From Monday to Friday, Marcin Kozlowski works for U.S (Other OTC: UBGXF - news) . oilfield equipment provider National Oilwell Varco Inc (NYSE: NOV - news) . On Saturdays he now washes cars in a multi-storey car park.

"The oil price has affected everyone in Aberdeen," he said, explaining that his monthly income has dropped from 4,500 pounds ($6,926.85) to 2,500 pounds.

Oil companies have shed around 6,000 jobs, according to Scottish Enterprise, the region's economic development agency.

This amounts to roughly 2 percent of the working-age population of Aberdeen and its surrounding area, a figure that experts say is likely to be much higher if the impact on flexible labour is included.

"There's just no jobs. Customers aren't placing contracts," said Norman Ross, an unemployed contractor in the skilled field of measuring the value of oil as it is pumped out.
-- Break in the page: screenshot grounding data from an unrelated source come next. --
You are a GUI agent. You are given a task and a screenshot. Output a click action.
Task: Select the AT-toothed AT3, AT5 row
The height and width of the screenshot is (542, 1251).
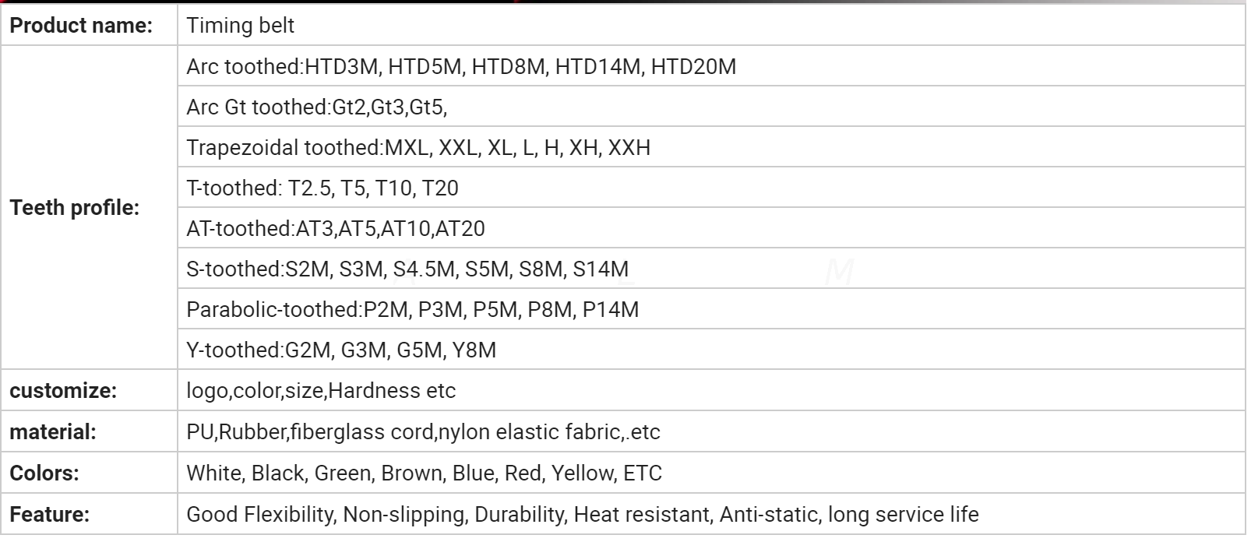coord(336,229)
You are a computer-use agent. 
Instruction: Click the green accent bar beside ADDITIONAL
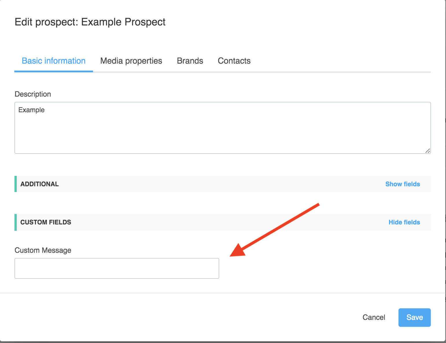point(16,184)
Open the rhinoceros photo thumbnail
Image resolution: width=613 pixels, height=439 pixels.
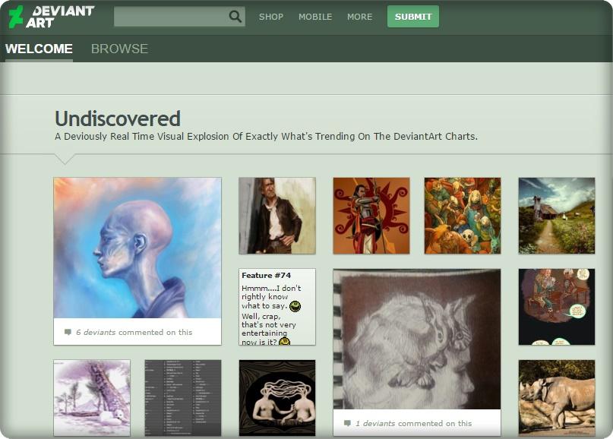tap(556, 397)
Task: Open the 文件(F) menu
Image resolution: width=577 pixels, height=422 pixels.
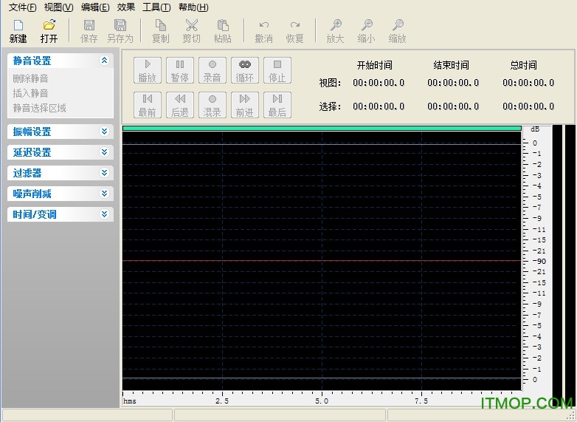Action: [22, 7]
The knock-on effect is hurting the restaurants, hotels and shops which depend on oil workers spending their money.

"We used to have one quiet night a week, now we have three," says Lisa Kelbie, owner of the Bistro Verde fish restaurant, who has been offering online discounts to attract new business.

ADAPT TO SURVIVE

Oil market veteran Ian Wood, author of a government-commissioned report on North Sea oil, said production could last at least another 30 years if companies become more efficient.

Over the last five decades oil has supplanted almost all of Aberdeen's other industries. The granite quarry which produced the stone from which much of the city is built closed over 40 years ago, and only one paper mill remains of the 300-year old industry the city was once known for before oil.
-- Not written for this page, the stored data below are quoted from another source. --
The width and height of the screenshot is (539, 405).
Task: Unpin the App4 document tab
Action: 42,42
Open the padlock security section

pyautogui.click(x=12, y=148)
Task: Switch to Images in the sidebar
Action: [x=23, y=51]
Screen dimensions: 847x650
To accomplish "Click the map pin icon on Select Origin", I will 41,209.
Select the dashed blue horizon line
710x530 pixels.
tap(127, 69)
Aberdeen is hoping to ride out the crisis by learning from previous oil crashes in the 1980s and 90s.

"The city ... has to regenerate itself if it is to survive," said local politician Willie Young, highlighting the need for improved road and rail links to keep oil firms in the city.
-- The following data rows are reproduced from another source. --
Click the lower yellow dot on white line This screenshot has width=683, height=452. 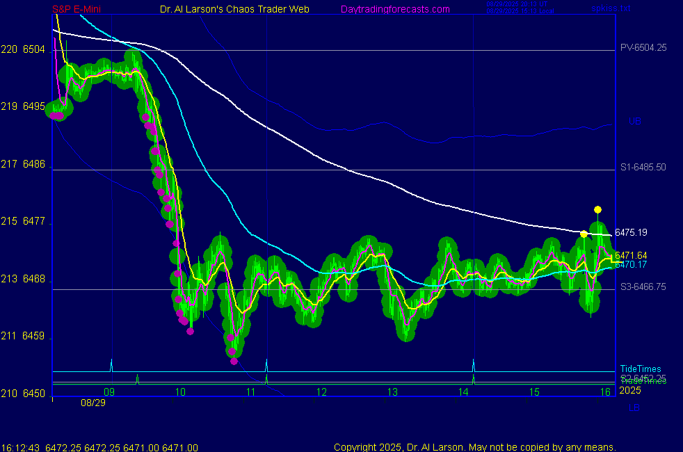584,234
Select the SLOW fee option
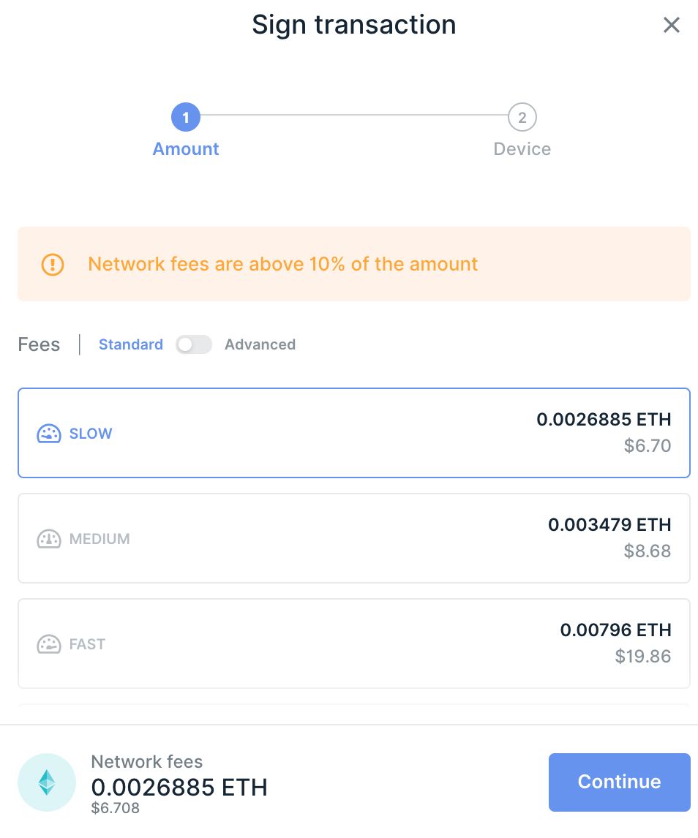 (353, 433)
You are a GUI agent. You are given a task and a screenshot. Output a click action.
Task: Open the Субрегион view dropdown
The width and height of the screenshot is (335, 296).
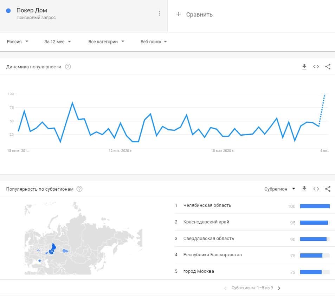tap(280, 189)
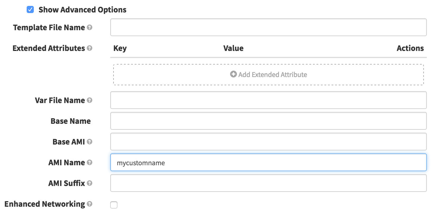Image resolution: width=431 pixels, height=215 pixels.
Task: Add Extended Attribute button
Action: point(268,75)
"We used to be so reliant on Shell (LSE: RDSB.L - news) and BP and all the rest that when they said 'we're stopping exploration' the phones just stopped ringing," said Young who helps run the city's 450 million pound annual revenue budget. "We've got the (oil) service industries here now, so the phone is still ringing."

A spokesman for BP, whose North Sea headquarters are located in Aberdeen, said the firm had probably become smaller in the region but expected to keep operating there "out to 2030 and beyond".

Aberdeen's relationship with oil has changed from when fisherman first laid down nets to provide the brawn for drilling rigs in the 1970s, to exporting technical expertise.

"This is important in giving a cushioning effect because in some parts of the world like the Middle East, they are not cutting back, they are expanding," said Alexander Kemp, an oil economist at the University of Aberdeen.

For now, Aberdeen's municipal finances are insulated because almost all of the money it raises from local business taxes is pooled nationally and redistributed by central government. But the longer the oil price stays low, the more money drains away from the city and the harder it is to recover.

INDEPENDENCE DEBATE

The oil price slump comes as Scotland's 300-year union with England is in question, fuelling one of the main disagreements over whether the country, currently run by the separatist Scottish National Party, could successfully go it alone.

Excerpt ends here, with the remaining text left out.